▶ WORK REQUIRED
Can you copy out every one of the records below word for word, leaving the pictures out?

>>>>

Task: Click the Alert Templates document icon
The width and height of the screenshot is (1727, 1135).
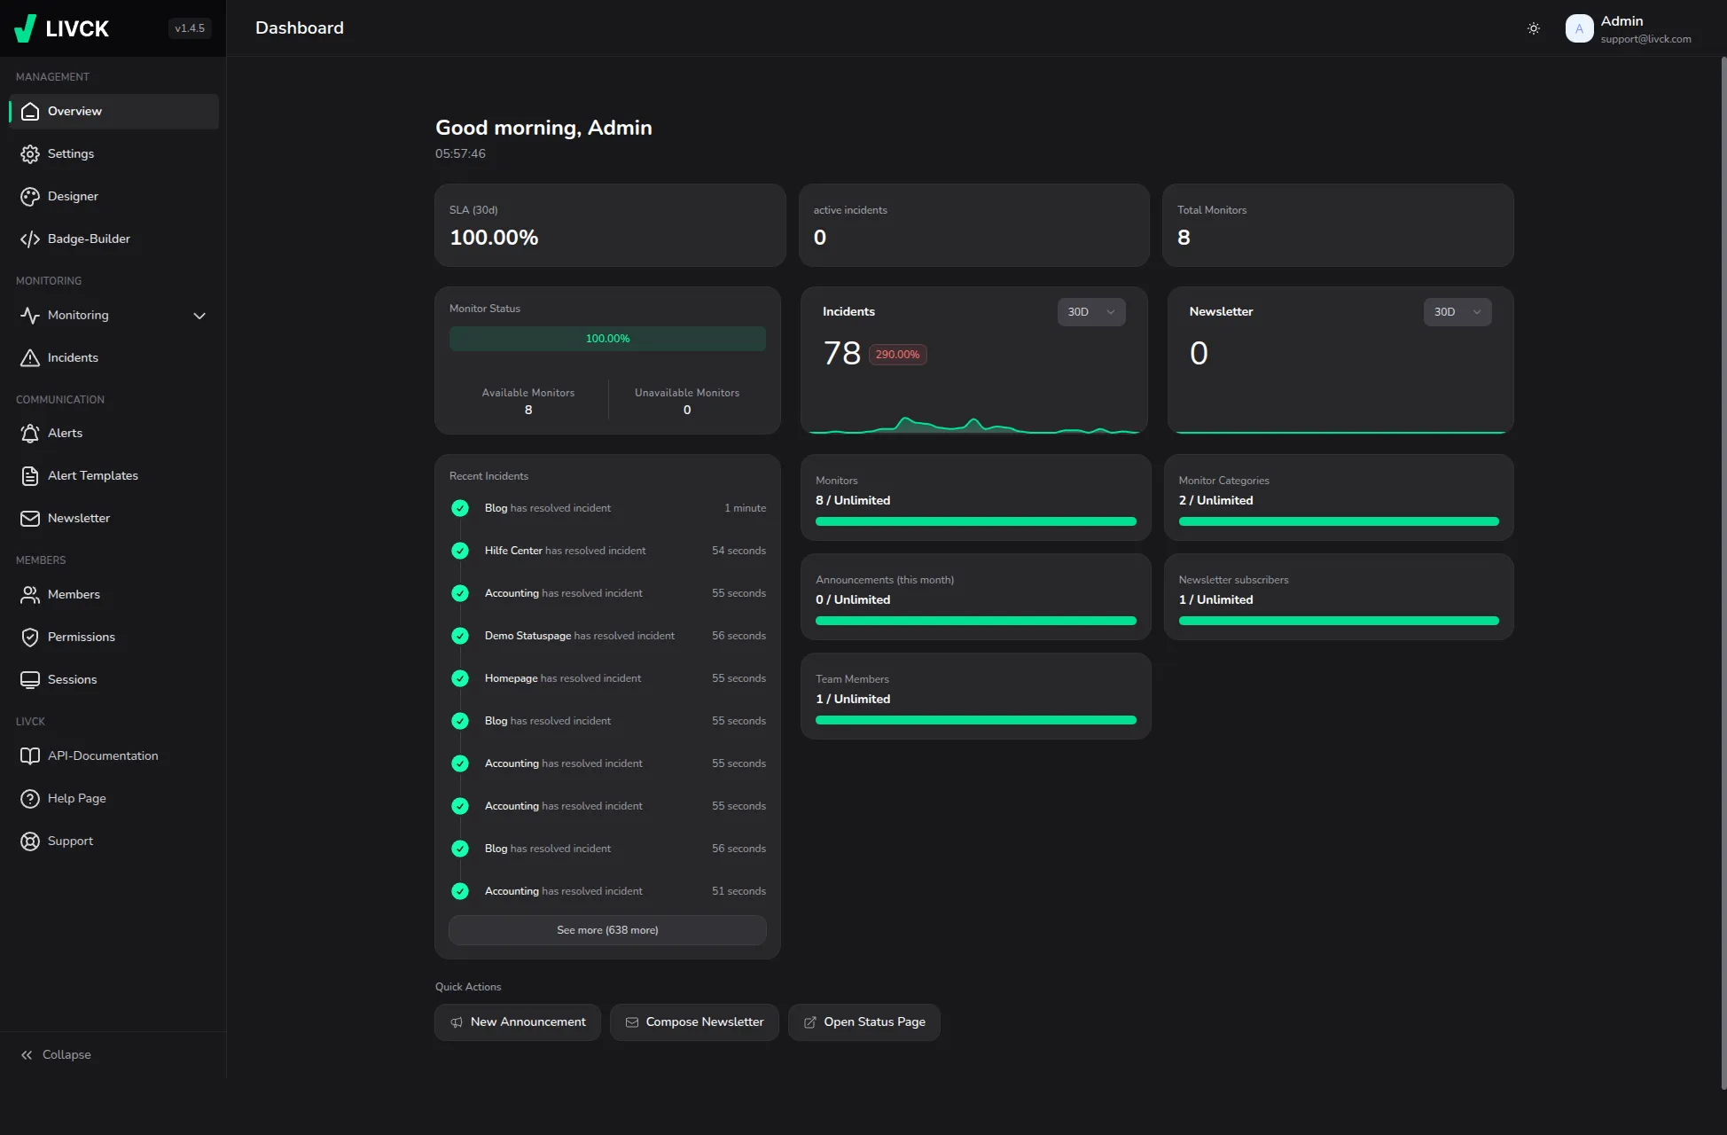Action: point(30,476)
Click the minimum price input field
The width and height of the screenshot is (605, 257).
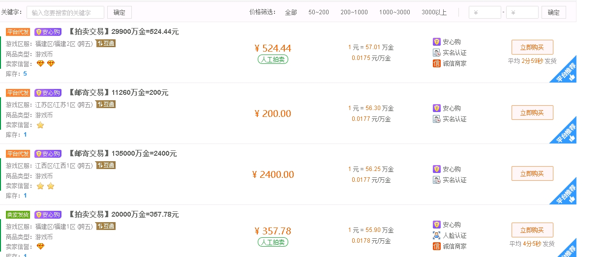click(484, 12)
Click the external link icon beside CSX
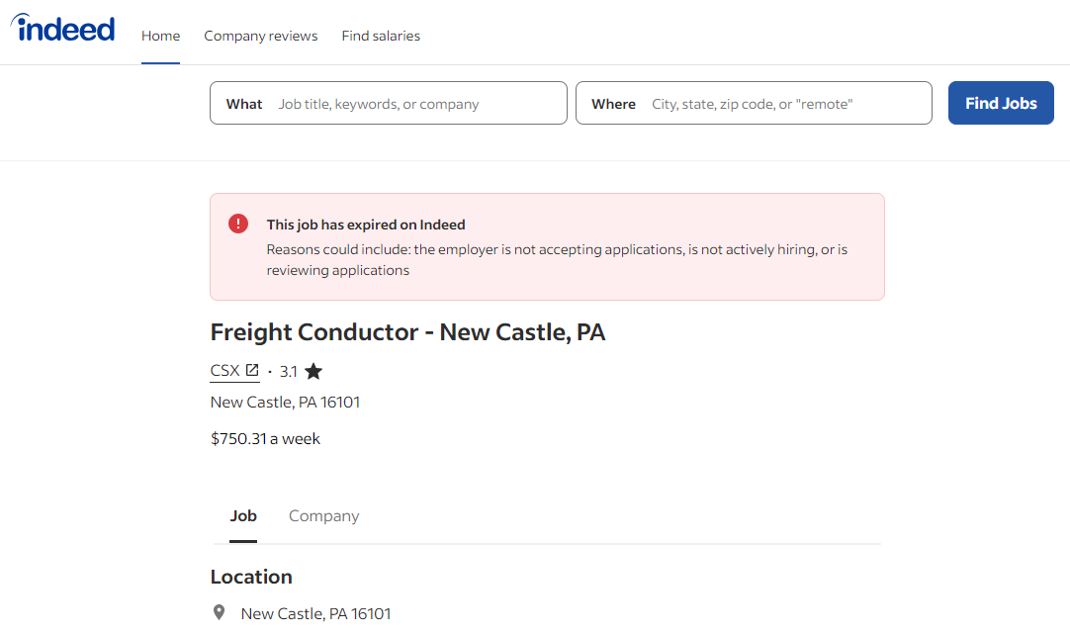The height and width of the screenshot is (635, 1070). click(x=252, y=371)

<<<<

▶ FINISHED EXERCISE
Task: Click the Alert Templates document icon
The width and height of the screenshot is (1727, 1135).
Action: point(30,476)
Click the minimum price input field
The width and height of the screenshot is (605, 257).
click(484, 12)
Click the external link icon beside CSX
The height and width of the screenshot is (635, 1070). click(x=252, y=371)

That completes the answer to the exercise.